The !client.ip ~ purge statement will evaluate to true if the client IP address doesn’t match an entry from the purge ACL that we defined earlier. If that is the case, a synthetic response is returned with a 405 Method Not Allowed status.

If the request method equals PURGE and that client IP address matches the purge ACL, return(purge) is used to purge the requested object from the cache.

9. Dealing with websockets

Although websockets use the same TCP connection as the incoming HTTP request, websockets do not use the HTTP protocol to communicate. Since Varnish only supports HTTP, sending the request directly to the backend using the normal return(pass) procedure will not suffice.

Instead a return(pipe) is required: this opens up the TCP connection to the backend and sends the upgrade request. The websocket data that is returned will not be interpreted by Varnish, and no attempt is made to treat the response as HTTP.

This is the VCL code that is required to make this happen:

sub vcl_recv {
    if (req.http.Upgrade ~ "(?i)websocket") {
        return (pipe);
    }
}

sub vcl_pipe {
    if (req.http.upgrade) {
        set bereq.http.upgrade = req.http.upgrade;
    }
    return (pipe);
}

10. Piping other non-HTTP content

Although the previous VCL snippet was tailored around websockets, there are other situations that grant the use of return(pipe).

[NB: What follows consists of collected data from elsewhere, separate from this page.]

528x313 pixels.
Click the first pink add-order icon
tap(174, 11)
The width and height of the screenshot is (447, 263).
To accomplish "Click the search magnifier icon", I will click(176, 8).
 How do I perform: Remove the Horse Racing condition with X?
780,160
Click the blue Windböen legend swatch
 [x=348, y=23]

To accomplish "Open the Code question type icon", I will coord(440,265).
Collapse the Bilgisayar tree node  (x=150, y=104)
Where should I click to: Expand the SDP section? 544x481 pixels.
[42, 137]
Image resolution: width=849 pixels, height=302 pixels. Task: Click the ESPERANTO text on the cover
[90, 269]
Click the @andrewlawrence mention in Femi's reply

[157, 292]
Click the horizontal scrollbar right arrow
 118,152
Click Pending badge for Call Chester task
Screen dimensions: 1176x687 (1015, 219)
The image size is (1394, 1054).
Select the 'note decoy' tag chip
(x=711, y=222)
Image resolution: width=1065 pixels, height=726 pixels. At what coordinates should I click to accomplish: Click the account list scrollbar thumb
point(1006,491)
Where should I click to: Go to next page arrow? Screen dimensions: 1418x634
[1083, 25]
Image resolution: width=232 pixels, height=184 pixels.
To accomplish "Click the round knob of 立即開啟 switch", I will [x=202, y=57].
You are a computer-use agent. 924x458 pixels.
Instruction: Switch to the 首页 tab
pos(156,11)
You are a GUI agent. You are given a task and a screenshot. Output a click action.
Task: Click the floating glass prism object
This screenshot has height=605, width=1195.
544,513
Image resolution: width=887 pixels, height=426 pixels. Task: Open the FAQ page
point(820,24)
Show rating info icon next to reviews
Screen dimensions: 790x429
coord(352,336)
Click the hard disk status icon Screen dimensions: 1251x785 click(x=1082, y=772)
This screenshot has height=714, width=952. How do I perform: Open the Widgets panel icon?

When the request method is not one of the following, we can conclude that we’re not dealing with a valid HTTP request:

  • GET
  • HEAD
  • PUT
  • POST
  • TRACE
  • OPTIONS
  • PATCH
  • DELETE

Here’s the VCL code to pipe content to the backend when the request method doesn’t match our expectations:

sub vcl_recv {
    if (req.method != "GET" &&
        req.method != "HEAD" &&
        req.method != "PUT" &&
        req.method != "POST" &&
        req.method != "TRACE" &&
        req.method != "OPTIONS" &&
        req.method != "PATCH" &&
        req.method != "DELETE") {
        return (pipe);
    }
}

If you know that your site only supports a subset of the above, you should consider synthesizing a response in Varnish indicating this:

sub vcl_recv {
    if (req.method != "GET" &&
        req.method != "HEAD" &&
        req.method != "POST" &&
        req.method != "OPTIONS") {
        return (synth(405, "Method Not Allowed")));
    }
}

sub vcl_synth {
    if (resp.status == 405) {
        set resp.http.Allow = "GET, HEAD, POST, OPTIONS";
	      set resp.body = "Method not allowed";
	      return (deliver);
    }
}

11. Only cache GET and HEAD requests

Now that we’re certain that we’re dealing with actual HTTP requests, we can decide to bypass the cache for non-cacheable request methods.

Under normal circumstances, only GET and HEAD requests are cached. Other request methods, such as POST or DELETE, are designed to explicitly change the requested resource.

Why would you cache a resource that will be changed once it is called? That’s why the following VCL example will bypass the cache when a request method other than GET or HEAD is used:

sub vcl_recv {
    if (req.method != "GET" && req.method != "HEAD") {
        return (pass);
    }
}

12. Remove tracking cookies

Varnish’s built-in VCL behavior bypasses the cache when a Cookie request header is detected. As mentioned at the start of this tutorial: Varnish is very conservative when it comes to its standard behavior.

Because cookies imply a level of personalization, caching private data is tricky without knowing the purpose of these cookies.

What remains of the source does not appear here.